╭──

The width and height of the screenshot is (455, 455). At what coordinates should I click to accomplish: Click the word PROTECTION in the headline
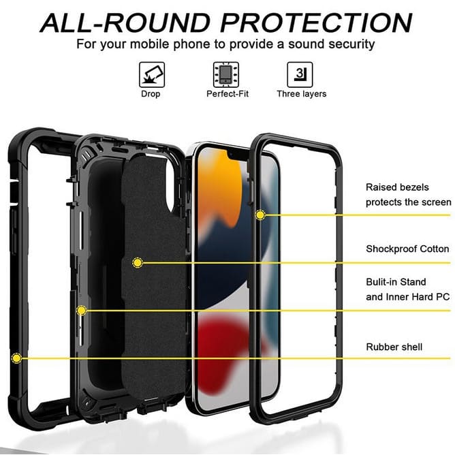(x=316, y=22)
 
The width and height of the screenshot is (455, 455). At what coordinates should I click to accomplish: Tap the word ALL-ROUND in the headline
(x=125, y=22)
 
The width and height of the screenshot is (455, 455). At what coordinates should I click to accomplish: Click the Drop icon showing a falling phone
(x=152, y=74)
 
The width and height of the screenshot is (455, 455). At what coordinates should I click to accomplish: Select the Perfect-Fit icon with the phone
(x=226, y=74)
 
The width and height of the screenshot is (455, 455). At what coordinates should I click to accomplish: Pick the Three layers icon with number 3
(x=300, y=74)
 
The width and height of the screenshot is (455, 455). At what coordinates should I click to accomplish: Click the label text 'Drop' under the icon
(x=151, y=94)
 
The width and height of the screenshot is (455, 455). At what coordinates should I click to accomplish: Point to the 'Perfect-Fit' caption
(x=227, y=94)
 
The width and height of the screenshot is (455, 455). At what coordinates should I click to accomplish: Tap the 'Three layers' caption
(x=302, y=94)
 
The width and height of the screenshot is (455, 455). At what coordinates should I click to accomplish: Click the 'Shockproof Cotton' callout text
(x=407, y=249)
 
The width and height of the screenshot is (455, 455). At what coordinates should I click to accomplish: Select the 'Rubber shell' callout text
(x=394, y=347)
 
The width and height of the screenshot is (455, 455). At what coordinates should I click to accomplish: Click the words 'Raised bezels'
(x=397, y=187)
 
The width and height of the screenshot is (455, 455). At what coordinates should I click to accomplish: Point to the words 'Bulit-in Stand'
(x=396, y=282)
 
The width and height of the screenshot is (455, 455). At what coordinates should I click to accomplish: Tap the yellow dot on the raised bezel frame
(x=260, y=215)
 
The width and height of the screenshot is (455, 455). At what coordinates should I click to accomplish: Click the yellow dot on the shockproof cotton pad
(x=138, y=263)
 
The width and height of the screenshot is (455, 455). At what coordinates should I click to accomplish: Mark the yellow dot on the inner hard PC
(x=82, y=311)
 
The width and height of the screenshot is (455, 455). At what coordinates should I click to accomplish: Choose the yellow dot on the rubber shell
(x=16, y=358)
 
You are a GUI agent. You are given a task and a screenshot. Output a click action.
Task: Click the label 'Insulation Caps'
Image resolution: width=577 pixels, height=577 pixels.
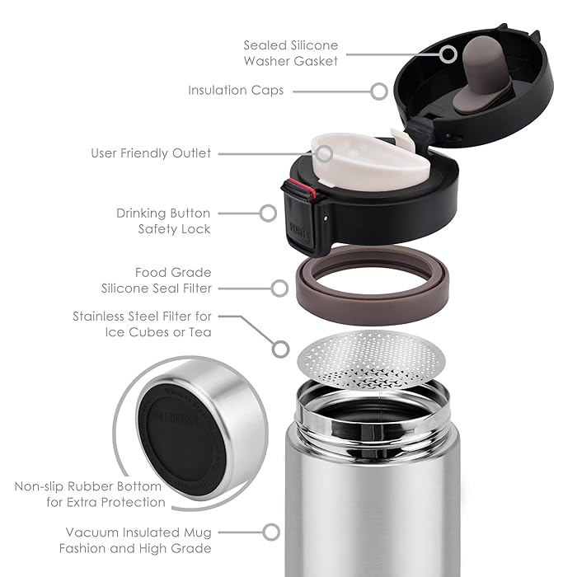click(x=236, y=91)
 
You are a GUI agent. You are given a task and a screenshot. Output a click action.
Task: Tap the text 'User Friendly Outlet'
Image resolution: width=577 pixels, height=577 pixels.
click(x=151, y=153)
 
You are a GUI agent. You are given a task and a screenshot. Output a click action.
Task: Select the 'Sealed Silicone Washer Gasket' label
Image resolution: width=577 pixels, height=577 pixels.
click(x=291, y=53)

╰──

### Exercise goal
Which lines in the entries above contain the word "callout"? Show each of them in full, and treat uppercase and lowercase letters as different.

### Task response
The width and height of the screenshot is (455, 455). At what coordinates should I click to accomplish: Click the 'Shockproof Cotton' callout text
The width and height of the screenshot is (455, 455). At what coordinates should I click to accomplish: Select the 'Rubber shell' callout text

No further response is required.